The idea of community in Common Frequencies takes direct reference from the french word milieu (a person’s social environment) seen as the place in which we, as a specific species, exist and coexist with other species. However, it is important to also acknowledge that we are a milieu or environment ourselves: we host millions of bacteria and other living beings that allows us to digest, breathe, and exist.
Thus, the exhibition stresses the idea that humans are only 1 of millions of other living vibrating beings and that we require each other to make our milieu work, in the same way that us, as individuals, need every living being inside us to be. Evidently, this concept also extrapolates to the social.
In the midst of a time that seems to be more and more divided, this group of artists investigate and generate several connections that prove that union, collaboration and connectivity are more present than ever. They show that we are not an independent species, but rather dependent and inter-connected with every single being on the planet.
In the exhibition, these interconnections are made evident through the form of sonic landscapes— languages that are easier to identify as commons, as something we can relate to and use our response ability in return.
In Syncrony, a visual and numerical archive, Lorena Mal investigates the relationship between the body and the perception of time through a series of scores based on the heart rate of 88 animal species.
Mal explores the various notions of ‘living’ time through the encounter between systems that measure it’s passing, where rhythm is both biological and musical, and tempo, pace or heartbeats are all counted as beats per minute. Combining archival objects, images, modified metronomes, scores and a series of events for 2 pianos and multiple interpreters playing simultaneously different temporalities, the project takes the standard metronome as main subject to inquire, and departs from the coincidence between the human heartbeat and it’s limits.
Syncrony sets unexpected encounters and silence intervals, turning the act of listening into an intersubjective process of reciprocity, even involuntary.
Frequencies as magnetic waves are deeply explored in Tsinamekuta, a work in progress by Marcela Armas based on the discovery of a magnetic mineral called pyrrhotite inside an active mine located on a mountain in the Potosí highlands in northern central Mexico. Pyrrhotite is a ferrous sulfide that is distinguished by its magnetic properties. The project is developed from the construction of a series of instruments for the detection and sound interpretation of the magnetic memory of this mineral, as well as processes of induction of new magnetic fields on its surface, in dialogue and collaboration with the inhabitants of the region where this mountain rises.

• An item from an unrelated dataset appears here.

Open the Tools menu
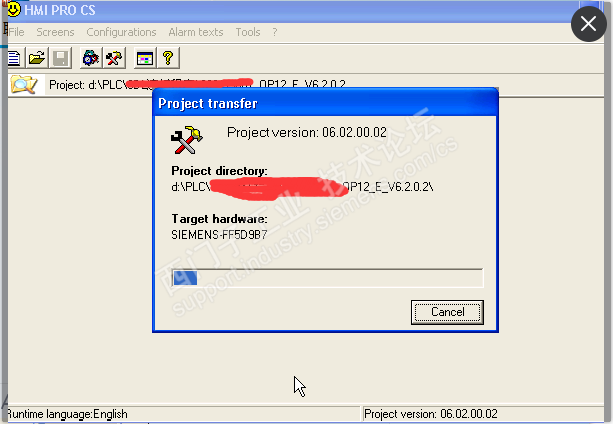This screenshot has width=613, height=424. click(x=248, y=32)
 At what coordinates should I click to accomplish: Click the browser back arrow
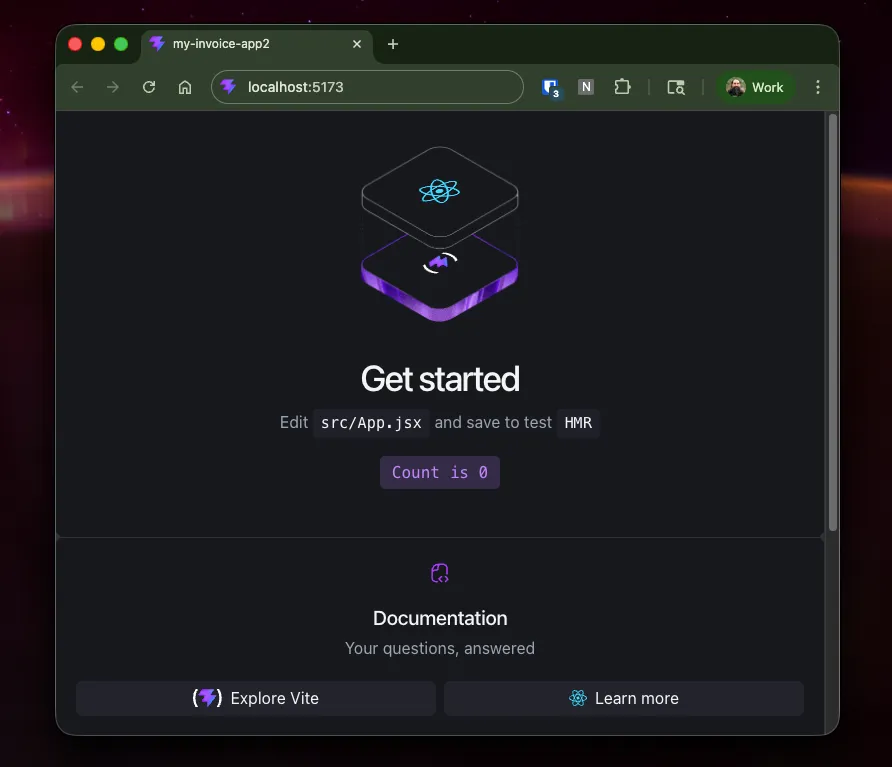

Tsinamekuta poses from the ritual approach, a repositioning of the technological object and the purpose of its use. It is also an ethical consideration of the mineral world as the foundation of life, and a space for reflection on the sense of intention in human contact with nature.
This work is the result of an experimental narrative workshop with the collective, in which participating students developed a first-person narration using techniques of speculative fabulation, science fiction and futurism. The 6 students created futuristic stories from the perspective of other organisms. The result is a series of short films that approach themes related to the different global emergencies that the world faces, narrated from a perspective of “otherness”. Interspecifics then worked with the stories and went through a process of detecting patterns, analyzing the characteristics and morphology of the references to create a unique sound and visual gesture using open source software and algorithms inspired in nature.
BioSoNot, by Gilberto Esparza, consists of the development of a series of configurations of sensitive artifacts that collect data that is interpreted in audible frequencies that are activated with contaminated water and then translates into sound the biological activity of microorganisms and the contamination levels of different rivers. The piece, made up of microbial fuel cell modules, generates energy from the metabolism of microorganisms in contaminated water. These cells function as biosensors that measure the bioelectrical activity of bacteria and simultaneously other types of sensors give data on PH, dissolved oxygen, conductivity, ORP and temperature.
These data are converted to analog signals that are interpreted by a synthesizer that translates these values into sound.
Tania Candiani’s Syreny explores the poetic relations that emerge from mimicking the sounds that are alien to humans. In a sound action that uses the sound of the voice, specifically with choral groups, Syreny interprets, replicates, or deconstructs sounds that are not typical of the human voice, such as the sound of machines; nature; and mathematical, mechanical, and/or digital processes.
Syreny addresses one of the most important forms of vibration in our species - it uses the voice to integrate humans with space in the same frequency, and with others in unison.
Syreny appeals to the reactivation and remembrance of a space from the point of view of the reconstitution of history. The piece will be completed with a performance with the Grace Chorale of Brooklyn directed by Jason Asbury, Music Director and Assistant Music Director, Matt Podd, to appeal to the reconstruction of a social fabric, in a search to give voice and a sense of belonging to those who have migrated to this space.